STUDY TEXT:
□ □ □ □

Each subdirectory contains:

1. data/ folder with input data files

2. scripts/ folder with analysis code to reproduce figures

To reproduce analyses:

1. Navigate to the appropriate figure directory

2. Run scripts in the scripts/ folder using the data from the data/ folder

3. Refer to individual script headers for dependencies and execution order

Software Requirements

Python 3.x

Required for BLAST analysis, data processing, and image analysis (directories 1_ddPCR_IS)

- biopython - BLAST database creation and sequence analysis

- opencv (cv2) - Image processing and HSV-based pixel classification

- Standard libraries: pandas, numpy

R (version 4.5.0 or higher)

Required for all statistical analyses and figure generation

- Base R functions: lm(), t.test(), aov(), TukeyHSD()

- Statistical testing includes: linear regression, Student's t-tests, one-way ANOVA

- Data transformation: log10 transformation for biomass normalization

Additional Software

- NCBI BLAST+ - Nucleotide BLAST for in silico primer/probe validation (directory 1_ddPCR_IS)

- ImageJ - Manual leaf image extraction and cataloging (directory 3_Biomass)

□ □ □ □

TASK 1:
Answer these questions from the software notes above:
(a) Which R version is needed?
(b) What is ImageJ used for?
(c) Which transformation is applied for biomass normalization?
TASK 2: Put this sentence from the software notes into Spanish: "Refer to individual script headers for dependencies and execution order."
TASK 3: Retype the part of the software notes starting with "- Standard libraries: pandas, numpy" and going on through "t.test(), aov(), TukeyHSD()".

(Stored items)
□ □ □ □

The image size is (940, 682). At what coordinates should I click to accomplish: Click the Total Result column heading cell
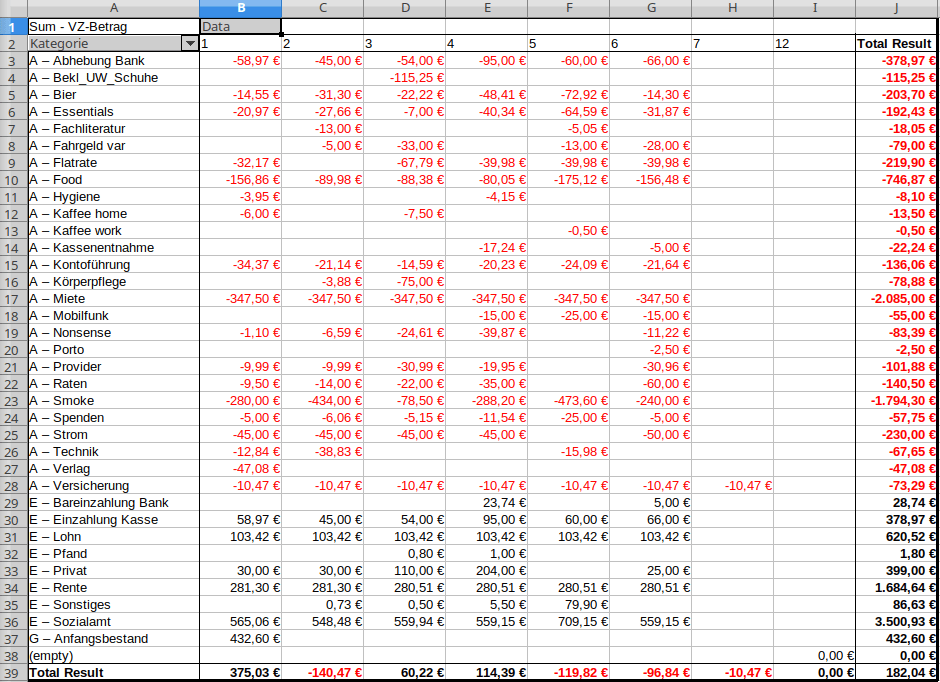pos(895,44)
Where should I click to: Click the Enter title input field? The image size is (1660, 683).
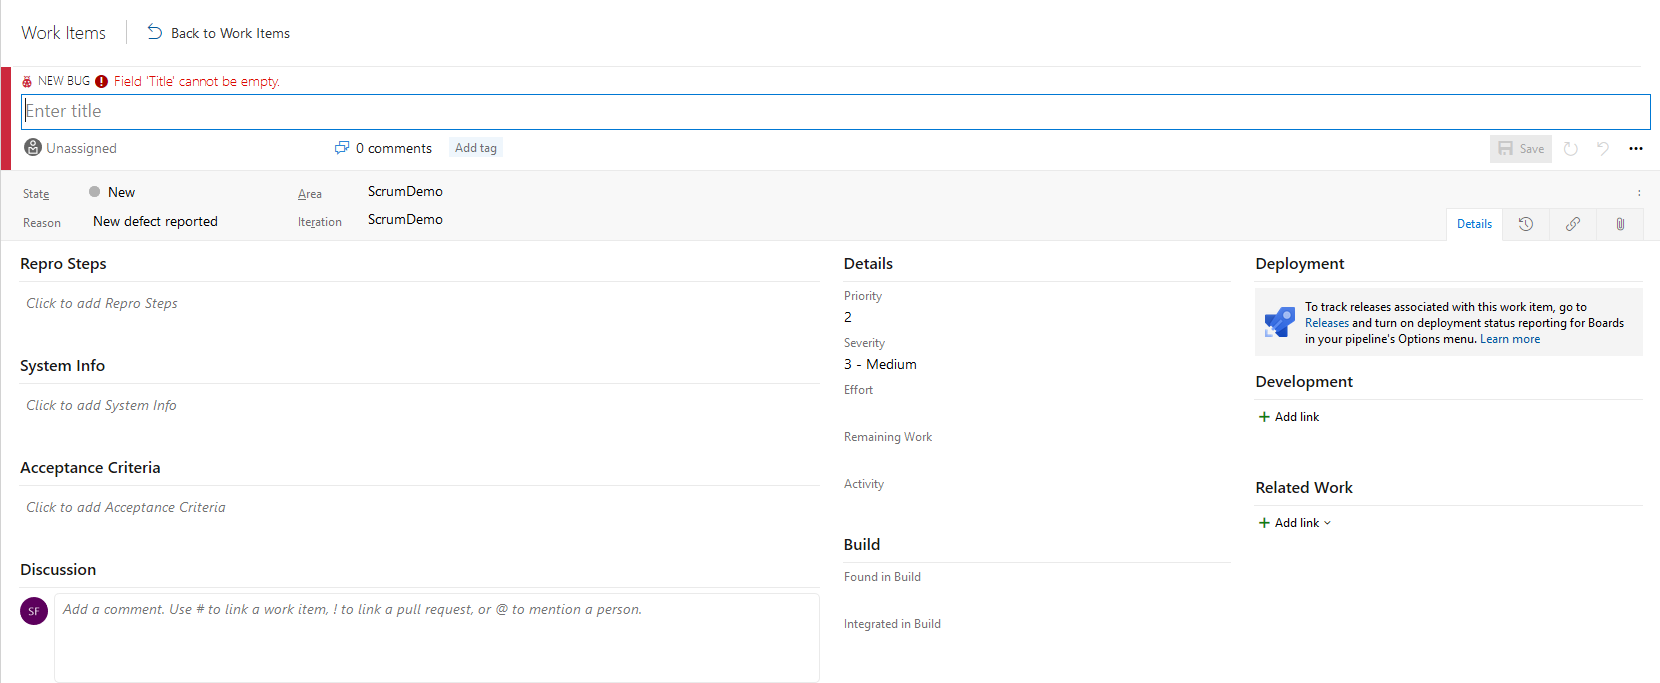(835, 111)
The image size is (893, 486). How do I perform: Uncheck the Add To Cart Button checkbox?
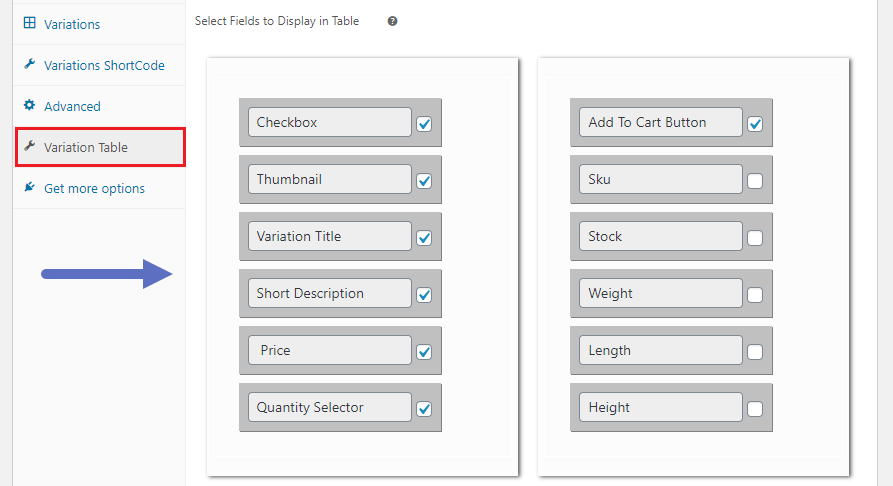click(x=755, y=124)
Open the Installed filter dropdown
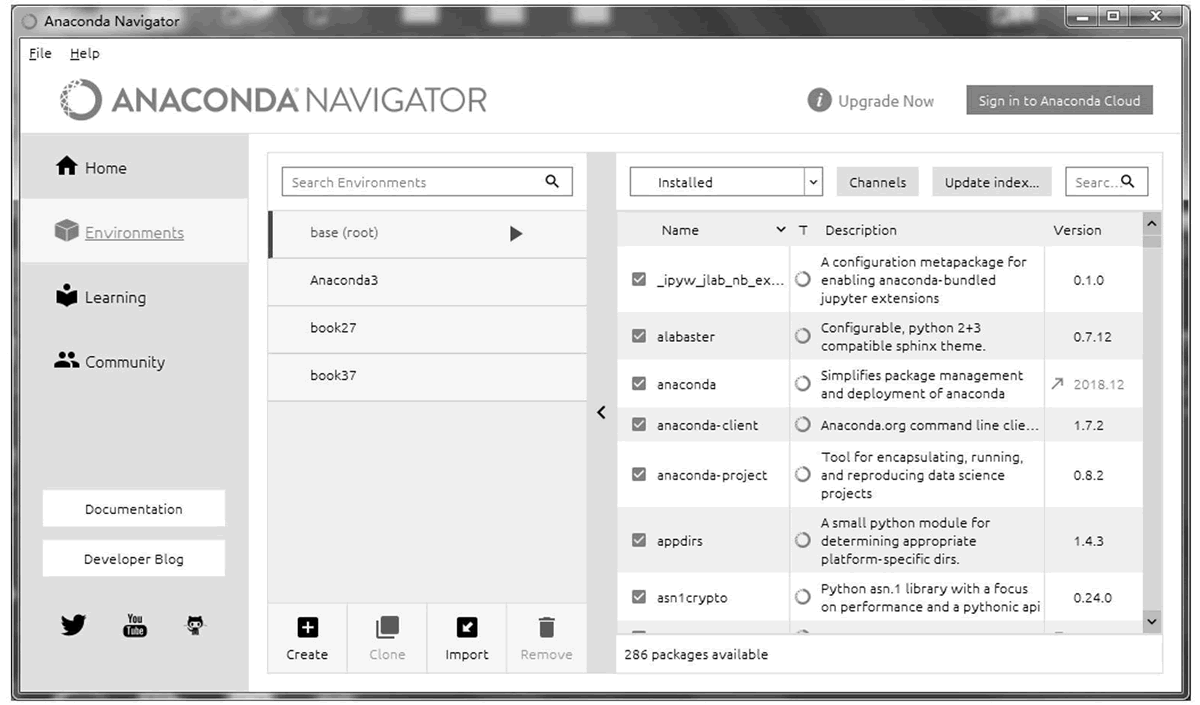The image size is (1200, 705). (726, 182)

□ □ □ □

TASK RESULT 1:
(a) Version 4.5.0 or higher
(b) Manual leaf image extraction and cataloging
(c) A log10 transformation

TASK RESULT 2: Consulte los encabezados de cada script para conocer las dependencias y el orden de ejecución.

TASK RESULT 3:
- Standard libraries: pandas, numpy

R (version 4.5.0 or higher)

Required for all statistical analyses and figure generation

- Base R functions: lm(), t.test(), aov(), TukeyHSD()